Nicklaus finished his professional career at The Open Championship played at St Andrews on July 15, 2005. On "The Old Course," Nicklaus stated: "I'm very sentimental and the place gets to me every time I go there. In May, I walked around and welled up with hardly anyone watching me. St Andrews was always where I wanted to finish my major career."
The Black Knight was known as a dark hero in the medieval times, but this marquee was given to worldly-golfer Gary Player. Player is the youngest of the three iconic golfers at the tender age of 74.
Player has logged more than 15 million miles in travel, which is more than any other athlete. He has won nine majors in his career along with 73 wins on the PGA Tour. Player has won 165 tournaments on six continents over six decades. Player collected wins in Australia, Brazil, North Africa, West Africa, Canada, Japan and Latin America. At the age of 29, Player was the only non-American to win all four majors, known as the career Grand Slam.
His drive off the golf course is to fight underprivileged education around the world.

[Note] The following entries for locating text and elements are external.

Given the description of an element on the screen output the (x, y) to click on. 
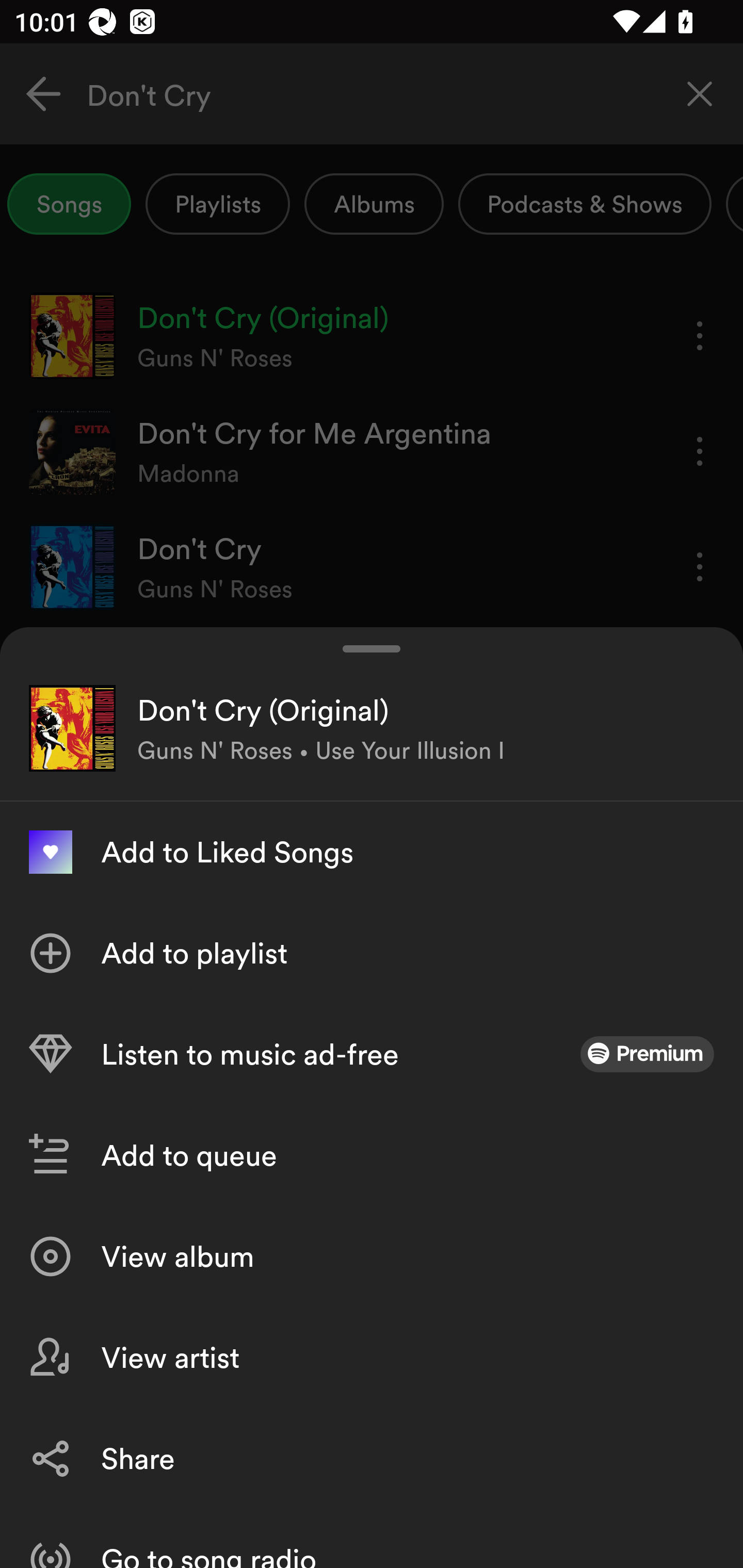
Add to Liked Songs (371, 852)
Add to playlist (371, 953)
Listen to music ad-free (371, 1054)
Add to queue (371, 1155)
View album (371, 1256)
View artist (371, 1357)
Share (371, 1458)
Given the description of an element on the screen output the (x, y) to click on. 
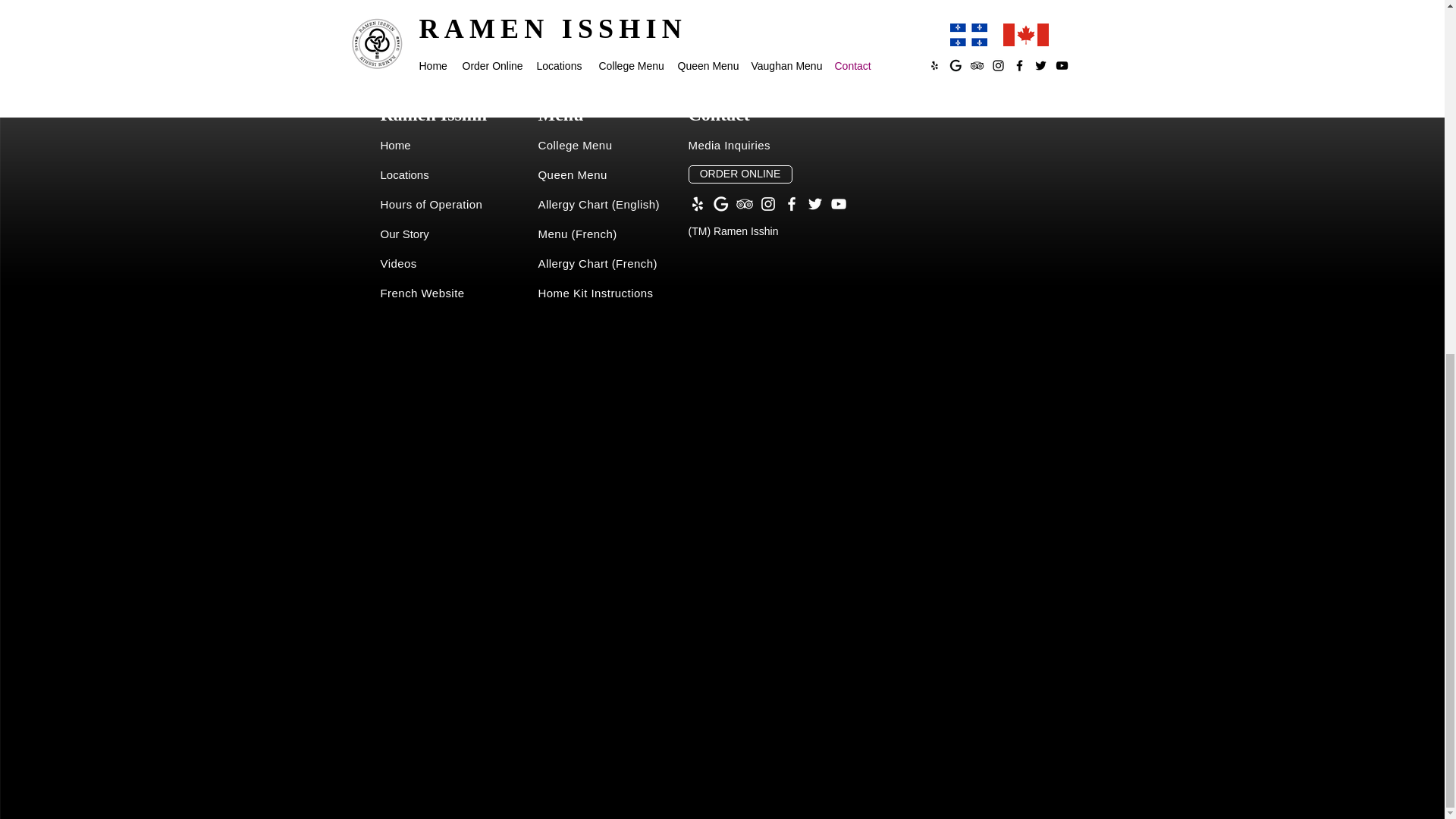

The third member of this legendary group has his own army. At the age of 84, Arnold Palmer established the game of golf as people see it today, and his fans are known as "Arnie's Army."
Palmer's persona molded the game into its current form. One of Palmer's friends, Bob Drumm, is known for establishing the term "Grand Slam." Drumm and Palmer established the slogan for the Masters, U.S. Open, British Open and PGA Championship. The only one of these majors Palmer failed to win was the PGA Championship.
He paved the way for so many golfers in the mid-1950s with his swagger, poise and ability. Tournaments paid little money for a win in those days, but Palmer set a standard that built the economic Mount Everest that players see each week in 2014. The PGA Tour prize pool is worth more than $350 million this year.
Palmer has passed on his wealth earned through his play and iconic promotional ability. He has paid for two hospitals, college scholarships at Wake Forest, designed several golf courses and holds the Arnold Palmer Invitational at Bay Hill each year in March.
On Jan. 17, 1995, The Golf Channel was launched. The idea of a 24-hour golf network came from media entrepreneur Joseph E. Gibbs. Gibbs felt there was enough interest in golf among the public to support such a network. Gibbs and Palmer then secured $80 million in financing to launch the network.
These three legends have made their mark on a sport, culture and world in many ways. They gather each year to officially start the Masters. One day, year, decade or even century from now, people will still want to know more about the "Big Three."